Cronaca di Christian Diémoz |

Ultima modifica: 17 Ottobre 2019 9:10

Droga, denaro falso e truffe, due condanne e due patteggiamenti

Aosta - Si è chiusa oggi l’udienza per gli accusati di vari reati, che secondo gli inquirenti avevano come “culla” una casa in via Trottechien, ad Aosta. Due dei sei imputati, rinviati a giudizio con rito ordinario.

Erano attività investigative diverse, condotte da Carabinieri e Polizia. Una legata agli stupefacenti, l’altra alla circolazione di denaro falso (con cui erano state commesse e tentate delle truffe) e all’uso indebito di una carta di credito. Una volta sul tavolo del sostituto procuratore Carlo Introvigne, era emerso un comun denominatore: il fatto che alcuni protagonisti frequentassero un alloggio in via Trottechien, ad Aosta, “culla” delle varie attività illecite. Oggi, mercoledì 16 ottobre, si è chiusa davanti al Gup del Tribunale l’udienza preliminare per i sei imputati, con due condanne, due patteggiamenti e altrettanti rinvii a giudizio con rito ordinario.

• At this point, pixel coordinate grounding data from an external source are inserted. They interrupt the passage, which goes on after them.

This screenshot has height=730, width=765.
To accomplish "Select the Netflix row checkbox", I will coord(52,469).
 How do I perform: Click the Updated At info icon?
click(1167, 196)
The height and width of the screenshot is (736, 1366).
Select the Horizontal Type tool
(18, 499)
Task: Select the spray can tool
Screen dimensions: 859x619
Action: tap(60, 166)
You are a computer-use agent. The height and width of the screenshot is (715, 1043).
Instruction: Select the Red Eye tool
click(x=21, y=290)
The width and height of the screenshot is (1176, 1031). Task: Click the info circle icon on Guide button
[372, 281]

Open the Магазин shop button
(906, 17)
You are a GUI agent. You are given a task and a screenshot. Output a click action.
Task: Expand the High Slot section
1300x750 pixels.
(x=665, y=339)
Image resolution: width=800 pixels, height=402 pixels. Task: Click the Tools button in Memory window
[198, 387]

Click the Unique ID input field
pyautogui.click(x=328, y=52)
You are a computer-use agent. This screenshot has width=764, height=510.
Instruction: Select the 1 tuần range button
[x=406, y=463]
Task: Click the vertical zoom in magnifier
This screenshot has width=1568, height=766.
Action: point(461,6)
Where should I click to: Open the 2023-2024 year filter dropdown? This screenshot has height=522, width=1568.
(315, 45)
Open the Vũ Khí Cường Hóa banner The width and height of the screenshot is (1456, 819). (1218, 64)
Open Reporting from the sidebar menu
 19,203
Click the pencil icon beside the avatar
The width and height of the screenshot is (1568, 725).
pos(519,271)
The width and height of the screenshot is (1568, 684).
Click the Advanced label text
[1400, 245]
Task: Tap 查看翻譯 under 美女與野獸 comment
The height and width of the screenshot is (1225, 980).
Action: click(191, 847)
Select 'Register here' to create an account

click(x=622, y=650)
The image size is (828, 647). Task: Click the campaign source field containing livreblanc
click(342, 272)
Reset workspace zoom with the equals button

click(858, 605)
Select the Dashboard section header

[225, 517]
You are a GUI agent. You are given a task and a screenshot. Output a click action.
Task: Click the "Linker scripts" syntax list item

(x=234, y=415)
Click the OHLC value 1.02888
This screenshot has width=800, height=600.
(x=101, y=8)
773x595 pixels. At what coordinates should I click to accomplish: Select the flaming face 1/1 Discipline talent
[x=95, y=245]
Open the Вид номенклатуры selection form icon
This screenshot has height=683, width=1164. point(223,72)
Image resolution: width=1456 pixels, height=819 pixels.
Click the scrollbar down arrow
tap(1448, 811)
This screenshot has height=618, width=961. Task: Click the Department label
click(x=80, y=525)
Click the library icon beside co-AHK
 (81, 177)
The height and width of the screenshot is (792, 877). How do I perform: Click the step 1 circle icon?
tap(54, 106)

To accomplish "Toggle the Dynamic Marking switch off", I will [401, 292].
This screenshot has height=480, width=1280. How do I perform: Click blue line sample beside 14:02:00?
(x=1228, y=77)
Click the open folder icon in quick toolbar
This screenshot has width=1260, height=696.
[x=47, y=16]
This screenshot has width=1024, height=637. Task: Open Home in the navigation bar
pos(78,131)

Il proprietario dell’abitazione, il pensionato 55enne Pietro Giovanni Manca, accusato di agevolazione all’uso di stupefacenti nella casa, ritenuta dai militari del Nucleo Investigativo “luogo di convegno abituale di persone – anche minorenni” – dedite ad assumere droga, ha scelto il rito abbreviato: il giudice gli ha inflitto tre anni di reclusione e 3mila euro di multa. A spacciare tra le mura di quella casa (hashish, marijuana e cocaina, secondo le indagini sin dal 2016 e fino allo scorso ottobre), per i Carabinieri era Giorgia Mauro, 28enne disoccupata che ha patteggiato un anno e sei mesi di carcere.

L’accusa di smercio della droga (ad “almeno ventitré persone, di cui sedici minorenni”) le era mossa in concorso con Ziad Shaker, imputato anche per la spendita di banconote false, addebito emerso dalla parte dell’inchiesta seguita dalla Squadra Mobile della Questura. Per lui, che ha discusso l’udienza preliminare, il Gup ha disposto il rinvio a giudizio: comparirà dinanzi al Tribunale, con dibattimento ordinario, il 26 febbraio 2020. Secondo l’accusa, altri tre frequentatori della casa, oltre a Shaker, si erano procurati del denaro falso, con cui avevano truffato il venditore online di un computer portatile e tentato di fare lo stesso con un altro inserzionista, tra il settembre 2018 e il gennaio 2019.

Inoltre, ottenuta nel “giro” di via Trotetchien una carta prepagata “Superflash”, l’avevano usata passandosela di mano, all’insaputa del legittimo proprietario, quindi indebitamente per la Procura. Una volta, nell’ottobre 2018, per acquisti in una boutique di Aosta e in un negozio di Saint-Christophe (per un totale di oltre 1.500 euro) e, successivamente, per prelevare da uno sportello bancomat di piazza Chanoux. Per questi episodi, con i conseguenti addebiti contestati a vario titolo, Roberto Recrosio è stato condannato a due anni e sei mesi di carcere e 1.000 euro di multa (rito abbreviato), mentre Roberto Cristini ha patteggiato un anno quattro mesi venti giorni e 300 euro di multa. Infine, per Es Said El Mansouri, è scattato il rinvio a giudizio (anche per lui, il 26 febbraio del prossimo anno). Il caso, e la casa, è chiuso.